I had this issue where suddenly I couldn’t sleep:
For years, when I worked in restaurants, I would have an espresso before working dinner service with no problem. Then, all of a sudden, I couldn’t sleep. Removing that espresso solved my problem, and now I can’t have any caffeine after midday. Even too much in the mornings seems to mess with my sleep – it’s very upsetting as I love coffee!
If you’re having an unsettled sleep or struggling to get to sleep, too much caffeine could be the cause.
3. Digestive Issues
Many people like coffee for its ability to “keep you regular” or get the bowels moving early in the day. This is because caffeine causes the release of gastrin. Gastrin is a hormone in the stomach that speeds up activity in the colon. Even decaffeinated coffee has been shown to create this response (decaffeinated coffee isn’t caffeine-free, of course).
Caffeine does seem to speed up peristalsis, the process that moves food through your digestive tract, which assists with this laxative effect.
So, too much caffeine can lead to loose stools or even diarrhea in some people.
Every one of us that needs caffeine on a daily basis are essentially addicts.
However, this is not really an issue for most, and we can easily cut out caffeine for a few days if we need to without too much of a negative impact. However, at high doses, it can lead to psychological or physical dependency.
In a study, 213 caffeine users completed questionnaires after going 16 hours without consuming it. Daily users had greater increases in headaches, fatigue, and other withdrawal symptoms than non-daily users.
Now, this is hardly conclusive, but a few friends of mine have quit caffeine after being 6 or 7 cups of coffee a day type folks. They have reported it’s the worst thing they ever did; one told me it was like quitting smoking – but a million times worse.
Not everyone who consumes lots of caffeine will become addicted, but if you find yourself unable to cope without coffee or tea, it might be time to try and dial it back a bit.
5. Rapid Heart Rate
The stimulant effect of caffeine can cause your heart to beat faster. And, in extremely high doses, it has been known to cause an altered heartbeat rhythm known as atrial fibrillation. This has mostly been reported in young people consuming extreme amounts of caffeine in the form of energy drinks.

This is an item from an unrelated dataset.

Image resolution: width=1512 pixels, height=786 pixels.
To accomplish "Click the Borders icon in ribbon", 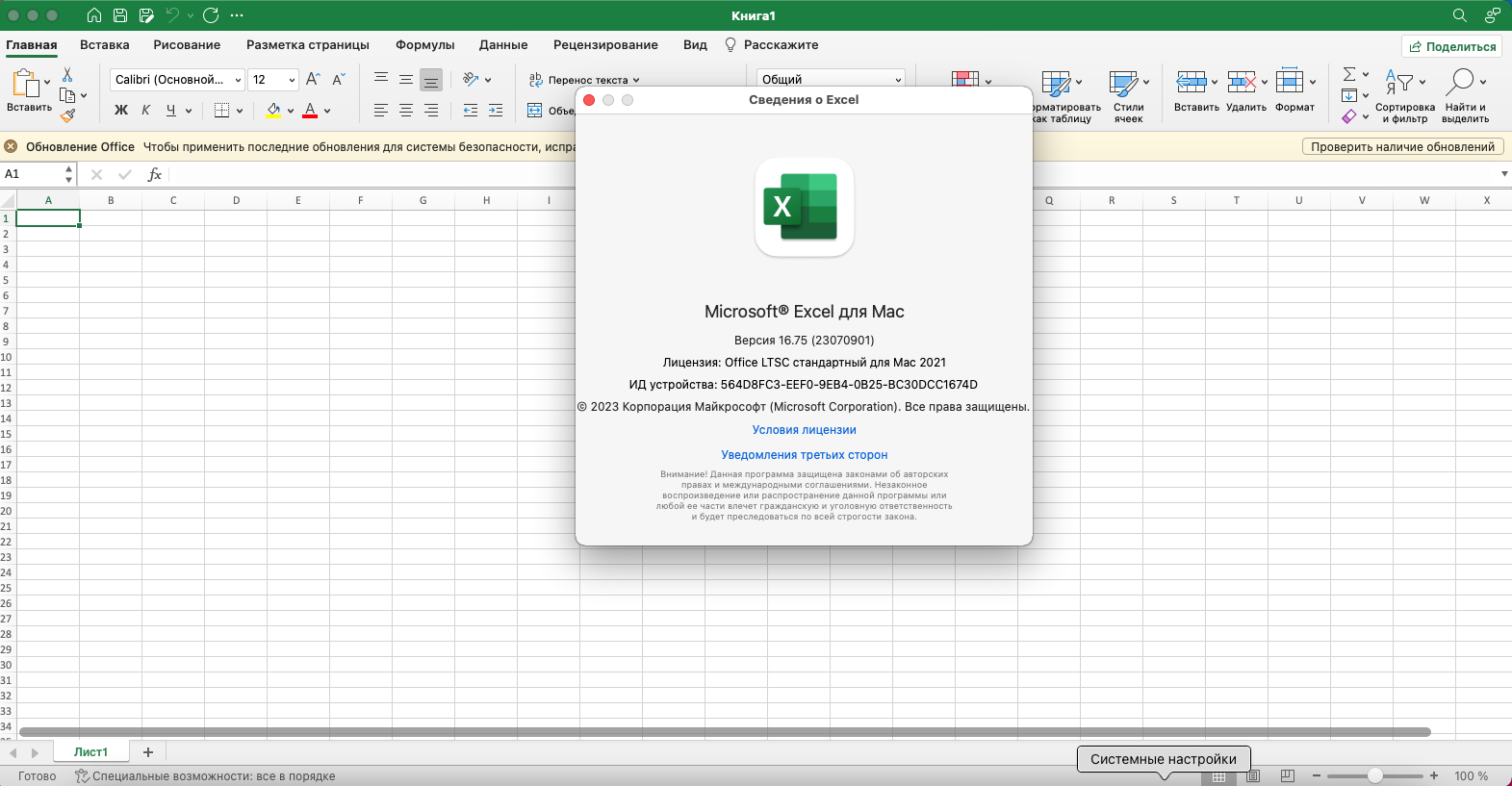I will 221,111.
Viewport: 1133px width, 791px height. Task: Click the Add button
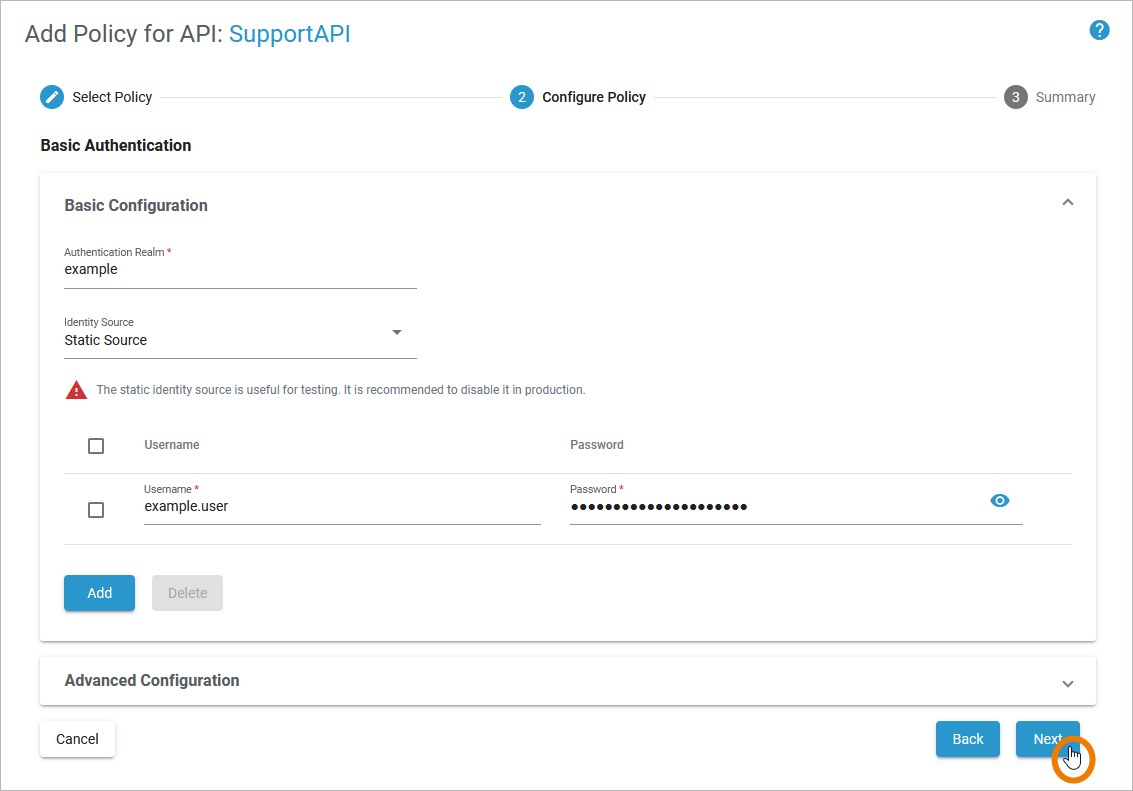click(x=99, y=593)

This effect doesn’t occur in everyone, and the studies that have been done on caffeine and heart rate haven’t produced consistent results. So, while it’s something to be aware of, it’s not something you should overly worry about. Unless, of course, you have an underlying heart condition.
This seems counterintuitive, but the stimulating nature of caffeine can lead to rebound fatigue once the effects have worn off.
Those that consume caffeine in high doses report feeling far greater fatigue the next day vs. those who consume moderate or small amounts of caffeine.
To avoid a caffeine drop off during the day, you could just consume at regular intervals all day, but this may end up causing issues sleeping. To avoid this issue, it’s best to consume only small or moderate amounts of caffeine.
7. Frequent Urination and Urgency
The stimulatory effects of caffeine also affect the bladder. So, increased urination is a common side effect of high caffeine intake.
This can lead to incontinence issues in older people and even increase the risk of developing incontinence issues later in life if high doses of caffeine are consumed over a prolonged period.
If you feel you need to pee more often and more urgently, it is worth cutting back on your caffeine intake to see if that will improve the symptoms.
Most of these effects of too much caffeine are associated with extreme caffeine consumption. The exact amount of caffeine these effects appear at will vary depending on your age, weight, and genetics, so it’s a bit of a vague area. But if you’re not experiencing any of the symptoms, you probably don’t have anything to worry about. However, if you start to experience any of the symptoms mentioned above, you should try reducing your caffeine intake for a few weeks and see if this solves the problem for you. If you’re concerned about anything, always contact a trained medical professional.